FIG. 2 is a spherical aberration diagram of the imaging lens.
FIG. 3 is a coma aberration diagram of the imaging lens.
FIG. 4 is an astigmatism diagram of the imaging lens.
FIG. 5 is a distortion diagram of the imaging lens.
[Explanation of symbols]
DESCRIPTION OF SYMBOLS 1 Imaging lens, 1st lens, 2nd lens, 4th lens, 5 Aperture

Claims (2)

In order from the subject side, a first lens having a negative meniscus shape with a convex surface on the subject side, a second lens having a positive power with a convex surface on the subject side and aspheric surfaces on both sides, and the subject Consists of a third lens having a negative meniscus shape with a convex side .

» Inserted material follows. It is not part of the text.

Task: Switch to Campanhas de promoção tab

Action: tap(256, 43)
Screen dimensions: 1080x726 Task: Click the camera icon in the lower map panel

A diaphragm is disposed between the first lens and the second lens,
When the refractive index of the first lens is N1, the Abbe number is V1, the refractive index of the third lens is N3, and the Abbe number is V3, the refractive indexes N1 and N3 are larger than 1.6. An imaging lens having a range smaller than 1.9 and an Abbe numbers V1, V3 in a range smaller than 30. The imaging lens according to claim 1, wherein the first lens and the third lens are made of optical glass, and the second lens is made of optical plastic.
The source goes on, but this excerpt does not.